Possibly Roe v. Wade will be overturned and everyone will have to consider their actual positions on what the law should actually say. Perhaps the pro-life people will manage to push the availability of abortion so far away that people will start getting them in back alleys again, and there will be some sob-story deaths. I dunno what will happen, but something will...people can only remain out of sync with the 'movement' they belong to for so long. (And it's only worked so far because the movement has made exactly no progress toward its goals.)
And if the religious right is still active in the GOP at that time, it will be pried, as an issue, out of the GOPs cold death hands, as the final nail in the coffin. To mix some metaphors.
From DavidTC:
As I've said repeatedly, 'Lower taxes' is not actually a political position. It cannot be one.

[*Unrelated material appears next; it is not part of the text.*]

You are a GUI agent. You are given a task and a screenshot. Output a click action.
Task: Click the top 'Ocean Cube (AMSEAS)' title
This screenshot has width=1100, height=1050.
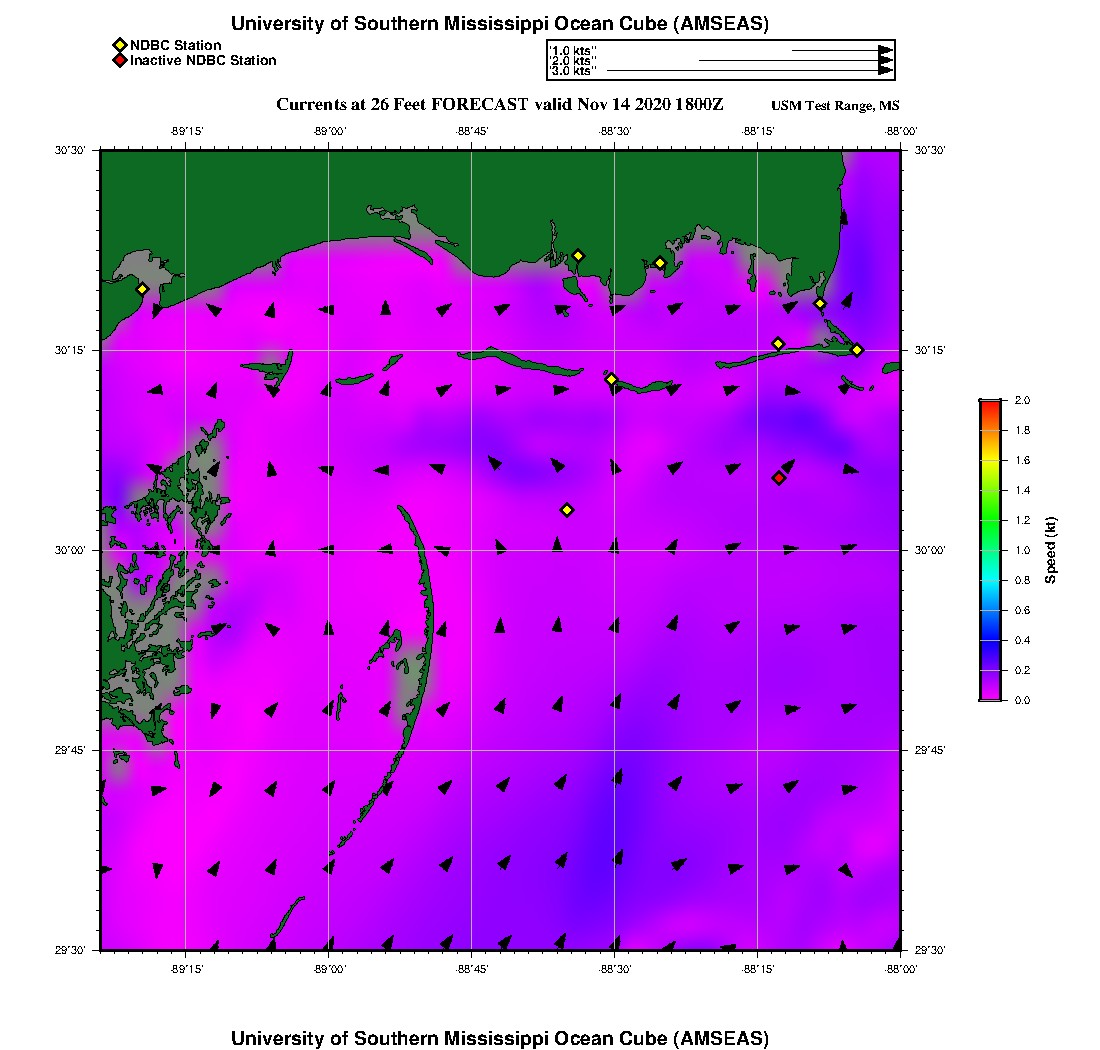[500, 24]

By the 'laws of physics', or at least basic economics, by definition we must be taxed as much as we spend. (Unless we feel like defaulting on our loans and destroying the country, which is not actually an usable option.)
*****
Late to this thread, but, this is wrong.
Rather, Tax RECEIPTS must be as much as what the government spend.

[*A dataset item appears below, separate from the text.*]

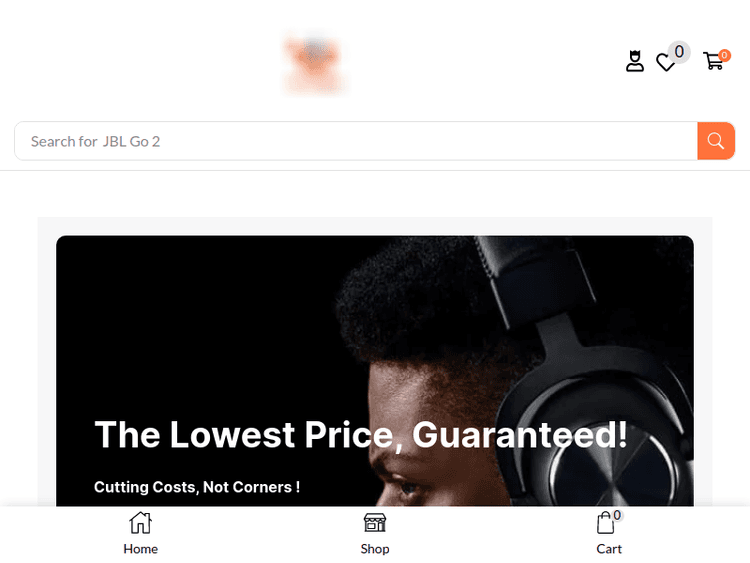The width and height of the screenshot is (750, 563).
Task: Switch to the Shop tab label
Action: [375, 549]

The relationship of tax rates and tax reciepts is not linear. The Reagan years proved that.
The Reagan tax cuts sent RECIEPTS through the roof.
The problem was that spending was allowed to increase at a greater rate than the revenue from taxes.
But the money taken IN was far greater AFTER the cuts.
In truth, for most of those who say the GOP needs to move past Reagan, their complaints about his "deification," are just a thinly veiled attempt to get real conservatives to jettison their values and to continue to embrace the blatant mediocrity that characterized the eight years of Dubya.